Seminar: Development of single stranded RNaseH recruiting antisense oligonucleotides for analysis of lncRNA function in cell culture and animals
2014-10-03: by Niels Frandsen, Exiqon. The seminar will take place October 3rd, 12.30-1.15 at University of Copenhagen, SUND/SCIENCE, Dyrlægevej 16, Orangeriet, Frederiksberg C.
Registration is necessary, as refreshments and sandwiches will be served to all registered participants.
Registration deadline: 1st Oct at 12.00 by emailing: email@example.com with subject line "NF- seminar" and your name in the text.
One of the most interesting results from the ENCODE NGS project is the observation that a major part of the genome is transcribed and that the vast majority of the transcriptome is non-coding. Estimates suggest that there are >10.000 lncRNAs, very few of which have been characterized in any detail. The few lncRNAs that have been studied suggest that they have important and highly diverse functions involved in epigenetics and regulation of both transcription and translation. There is therefore an urgent need for the development of tools for functional analysis of lncRNAs. For the past decade we have been accustomed to exploiting RNAi for loss of function studies of protein. However many lncRNA are challenging siRNA targets. Some derive from overlapping antisense transcription which therefore requires absolutely strand specific activity of the double stranded siRNA. And some are either retained or have long residence time in the nucleus which make them poor siRNA targets especially in slowly or non-dividing cells.

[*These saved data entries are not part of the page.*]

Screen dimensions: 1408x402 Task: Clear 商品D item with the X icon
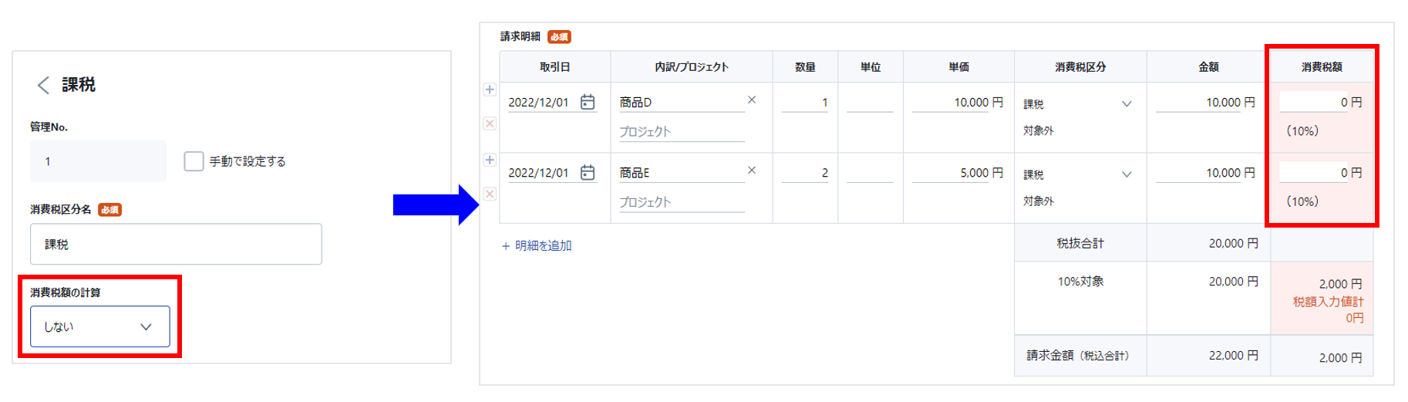pyautogui.click(x=752, y=100)
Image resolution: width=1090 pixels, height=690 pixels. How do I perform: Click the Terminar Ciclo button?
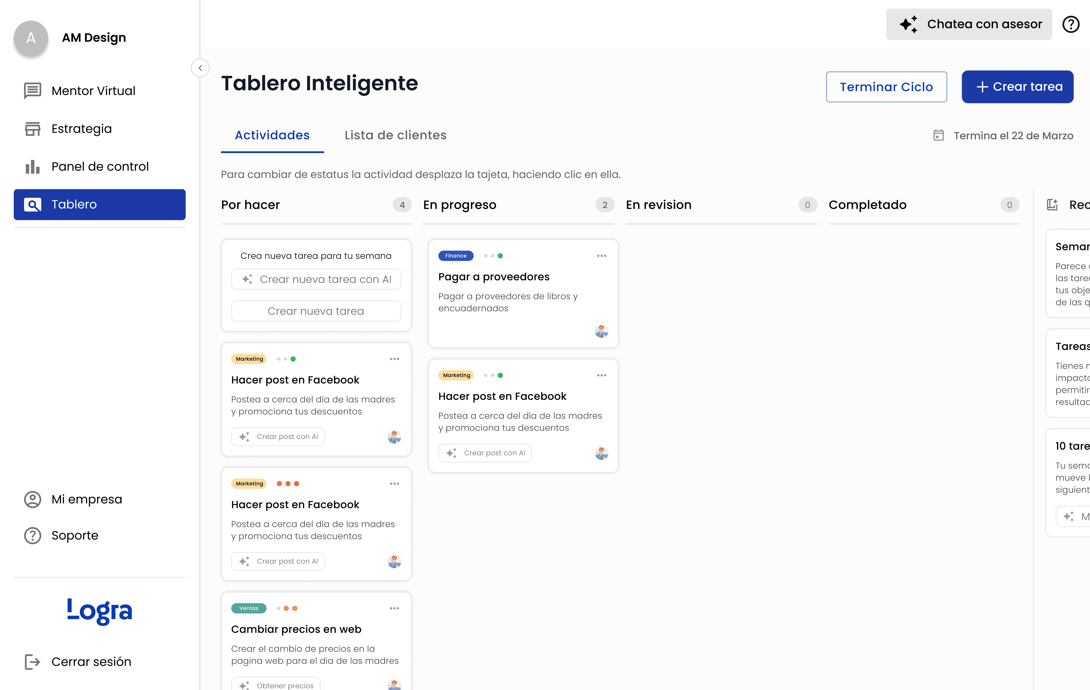coord(886,87)
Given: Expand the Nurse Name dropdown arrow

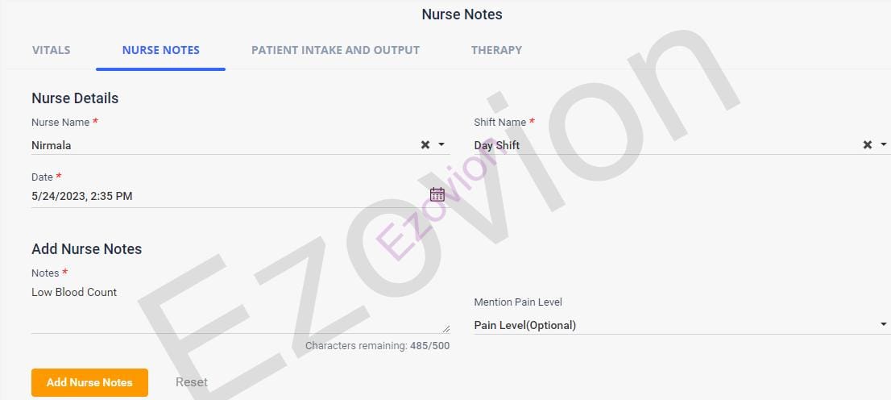Looking at the screenshot, I should tap(441, 145).
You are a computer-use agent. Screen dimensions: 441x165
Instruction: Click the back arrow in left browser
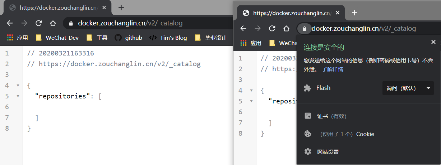click(x=10, y=23)
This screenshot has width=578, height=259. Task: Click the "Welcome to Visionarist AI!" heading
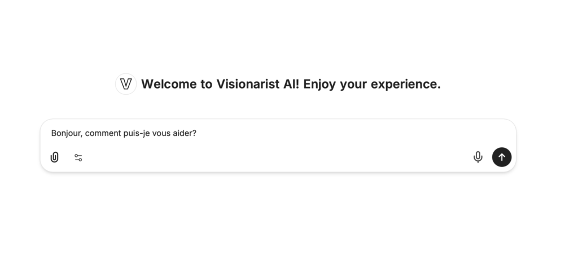[x=290, y=84]
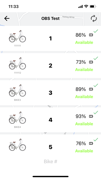
Task: Select the bike image labeled 111112
Action: pyautogui.click(x=17, y=63)
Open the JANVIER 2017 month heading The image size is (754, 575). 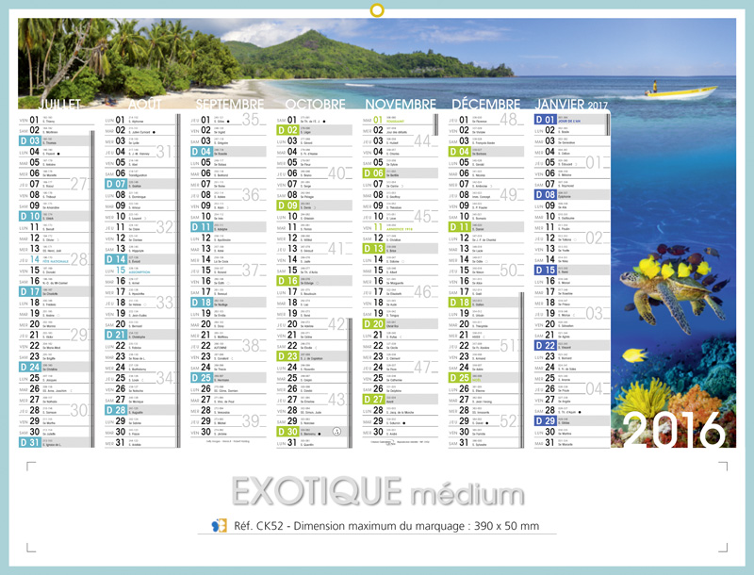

To overcome these challenges Exiqon has developed single strand LNA enhanced antisense technology that catalyzes RNaseH dependent degradation of target RNA in the nucleus. This enables efficient and specific KD of lncRNA not only in cell cultures but also in animals. Single strand RNaseH recruiting antisense oligonucleotides (ASO) were first reported 26 years ago, but has apart from pharmaceutical applications, largely been ignored by the life science community, since the discovery of siRNA. This was in part due to the fact that screening of many ASOs was nescessary for identification of one that gave potent KD. We have developed an empirically derived design algorithm that provides ASOs that achieve potent target KD with a high hit-rate. The algorithm factors >30 design parameters of which target accessibility (secondary structure) and specificity are among the most important. The ASOs are typically 16mer in length and potent KD can be achieved in cell cultures by lipid based transfection as well as by simply adding the oligonucleotide to the culture medium (unassisted delivery). By systemic delivery of an ASO targeting ubiquitously expressed lncRNA Malat1 we show that we can achieve effective and long lasting KD in a broad range of tissues in mice. In conclusion LNA enhanced gapmers are important and powerful tools for the analysis of lncRNA function both in both cell cultures as well as animal model.